CME Gap Closed After Market Decline
Ethereum extended its decline this week, with heavy liquidations hitting long positions as the price dropped from above $4,600 to near $4,000. This move completed the closure of the CME futures gap between $4,050 and $4,100, a level closely monitored by traders. As of writing, ETH traded around $4,200, down 1% in 24 hours and 9% in the past week. Analyst CW commented that long positions on $ETH have been destroyed, and the CME gap has been filled. "Now the next target will be the short position."
Long-Term Breakout on Monthly Chart
Analyst Merlijn The Trader highlighted a major breakout on the monthly timeframe. ETH has moved above a four-year descending resistance line and formed a MACD golden cross. He stated: "This isn’t noise. This is liftoff. Next stop: $10,000 Ethereum." The breakout ends years of repeated rejections at the same trendline, viewed by many analysts as a sign of shifting long-term momentum in favor of buyers.
Exchange Supply at Multi-Year Lows
Analyst Cas Abbé pointed to exchange data showing a sharp drop in available ETH. He noted: "$ETH supply on CEX has now dropped to a nine-year low.
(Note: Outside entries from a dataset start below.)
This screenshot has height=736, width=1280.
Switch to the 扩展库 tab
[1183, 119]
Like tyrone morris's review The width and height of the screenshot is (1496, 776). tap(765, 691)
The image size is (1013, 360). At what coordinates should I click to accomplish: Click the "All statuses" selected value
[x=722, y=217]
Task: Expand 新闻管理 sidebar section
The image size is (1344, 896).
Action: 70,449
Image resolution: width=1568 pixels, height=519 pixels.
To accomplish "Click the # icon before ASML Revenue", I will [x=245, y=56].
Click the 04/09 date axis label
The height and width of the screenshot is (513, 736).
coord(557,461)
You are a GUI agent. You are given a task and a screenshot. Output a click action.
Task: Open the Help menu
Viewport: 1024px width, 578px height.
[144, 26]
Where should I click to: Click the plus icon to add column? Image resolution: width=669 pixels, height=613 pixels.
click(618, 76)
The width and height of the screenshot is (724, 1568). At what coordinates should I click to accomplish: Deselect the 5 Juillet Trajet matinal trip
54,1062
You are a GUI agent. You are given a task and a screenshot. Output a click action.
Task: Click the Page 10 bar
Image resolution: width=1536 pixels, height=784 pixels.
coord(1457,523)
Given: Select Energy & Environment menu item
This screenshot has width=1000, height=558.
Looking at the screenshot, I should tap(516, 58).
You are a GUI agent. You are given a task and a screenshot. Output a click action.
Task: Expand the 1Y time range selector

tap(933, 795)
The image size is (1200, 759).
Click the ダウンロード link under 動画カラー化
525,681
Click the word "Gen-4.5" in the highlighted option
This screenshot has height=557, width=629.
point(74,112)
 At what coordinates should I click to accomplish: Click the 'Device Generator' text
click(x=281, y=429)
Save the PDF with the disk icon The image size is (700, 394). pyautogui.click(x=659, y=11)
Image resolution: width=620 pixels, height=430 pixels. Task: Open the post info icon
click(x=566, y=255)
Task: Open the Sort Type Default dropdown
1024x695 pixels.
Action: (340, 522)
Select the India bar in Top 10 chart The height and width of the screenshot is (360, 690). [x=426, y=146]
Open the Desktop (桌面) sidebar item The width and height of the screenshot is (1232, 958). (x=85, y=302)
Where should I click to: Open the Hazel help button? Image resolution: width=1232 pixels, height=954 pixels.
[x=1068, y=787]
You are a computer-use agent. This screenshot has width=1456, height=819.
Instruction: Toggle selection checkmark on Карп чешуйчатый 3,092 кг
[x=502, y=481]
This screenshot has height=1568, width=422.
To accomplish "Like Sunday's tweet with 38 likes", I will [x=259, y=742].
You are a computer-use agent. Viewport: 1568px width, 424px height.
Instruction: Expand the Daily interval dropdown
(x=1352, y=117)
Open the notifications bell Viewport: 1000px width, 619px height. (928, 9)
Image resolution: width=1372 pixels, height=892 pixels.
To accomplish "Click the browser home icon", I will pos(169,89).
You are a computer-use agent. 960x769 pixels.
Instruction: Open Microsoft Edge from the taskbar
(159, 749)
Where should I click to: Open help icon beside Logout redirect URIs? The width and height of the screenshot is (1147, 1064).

Big money is buying loads of ETH and then taking it off from the exchanges." According to Abbé, exchange balances are now comparable to levels last seen when ETH traded at $30. He added: "This seems like an even bigger supply crunch than BTC, and it has not been fully priced yet."
With the CME gap closed, bullish long-term breakout patterns, and decreasing exchange supply, Ethereum's market situation is closely monitored for potential signs of future rallies.